Florentino Jimón Barba is a Mexican potter based in Tonalá, Jalisco.

Jimón Barba is the head of a ceramics family with over fifty years of experience. This began with Florentino's father, Agustín Jimón, who began working with clay as a child and later taught his son. Today, the children of this family grow up around clay and pottery at the family workshop in Tonalá.

Jimón Barba primarily works in bruñido and bandera, types of Jalisco pottery. Most of the bruñido (burnished) pieces are miniatures. Bandera pottery is so-called as it has a red background with the designs painted on in white and green, the colors of the Mexican flag.

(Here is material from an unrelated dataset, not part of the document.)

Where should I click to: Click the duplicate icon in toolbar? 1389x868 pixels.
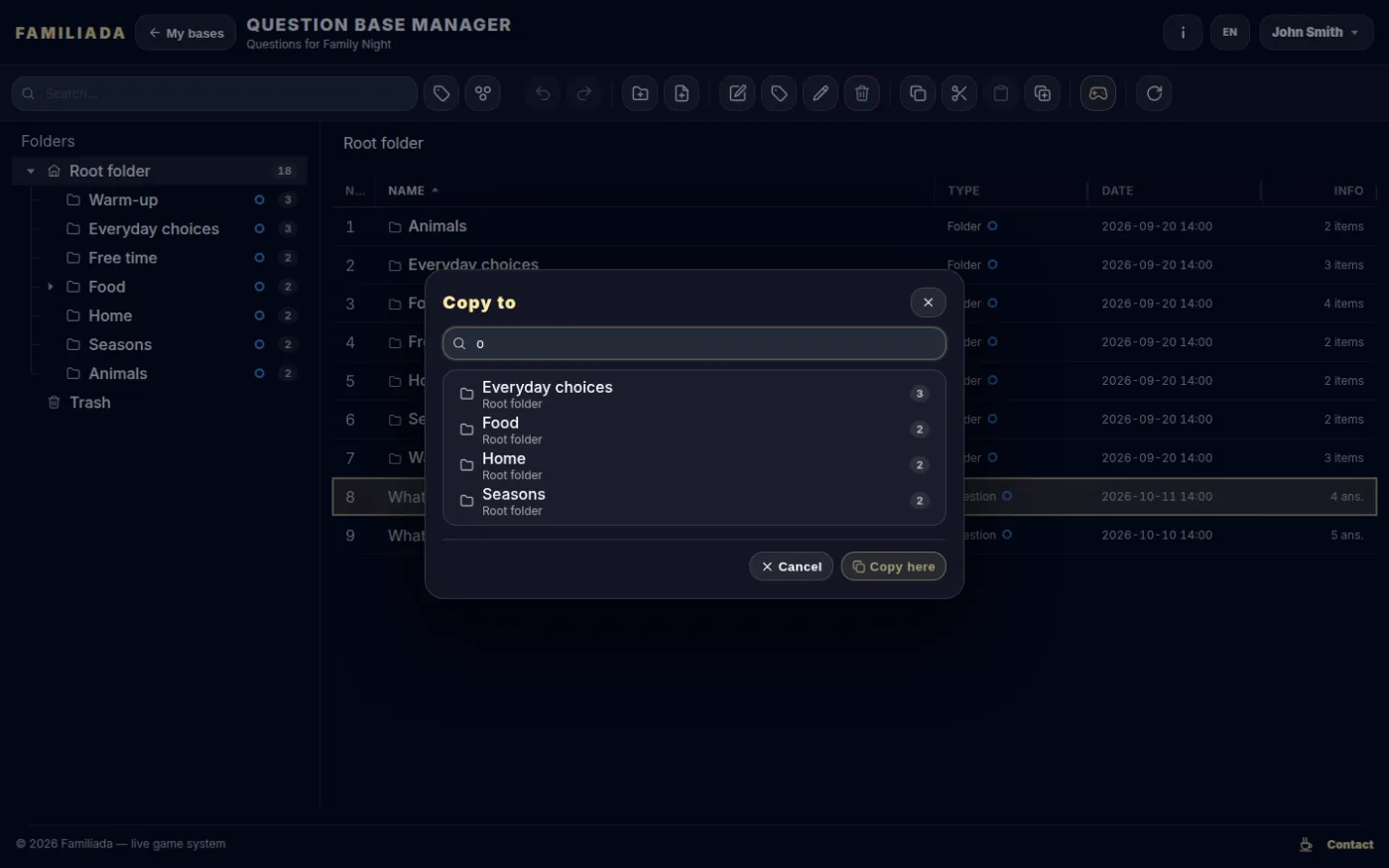1043,93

Jimón Barba is noted for his traditional ceramics techniques, using white, black, and red clays obtained locally. Unlike most ceramics families in Tonalá, they do not work the raw clay with their feet, feeling that this damages the clay and disrespects it. Instead, they use their hands. He creates the pieces by hand and with molds. After drying, the pieces are then covered in a slip to seal the pores and make the background color uniform. The paints are made from slips and minerals, rather than commercial or industrial paints. This includes the whites, which are difficult to grind and must be used before they turn grey.

The artisan and his family create round pots, large jars called “tibores,” cantaros, flower vases, platters, bowls, and other utilitarian items, as well as miniatures, storage boxes, and decorative spheres. Decorative motifs include James the Greater in various forms, eagles, serpents, Tastoanes, naguals, stylized flowers, other vegetation and suns.

Jimón Barba's work has won awards in both Mexico and abroad. He was named a “grand master” by the Fomento Cultural Banamex.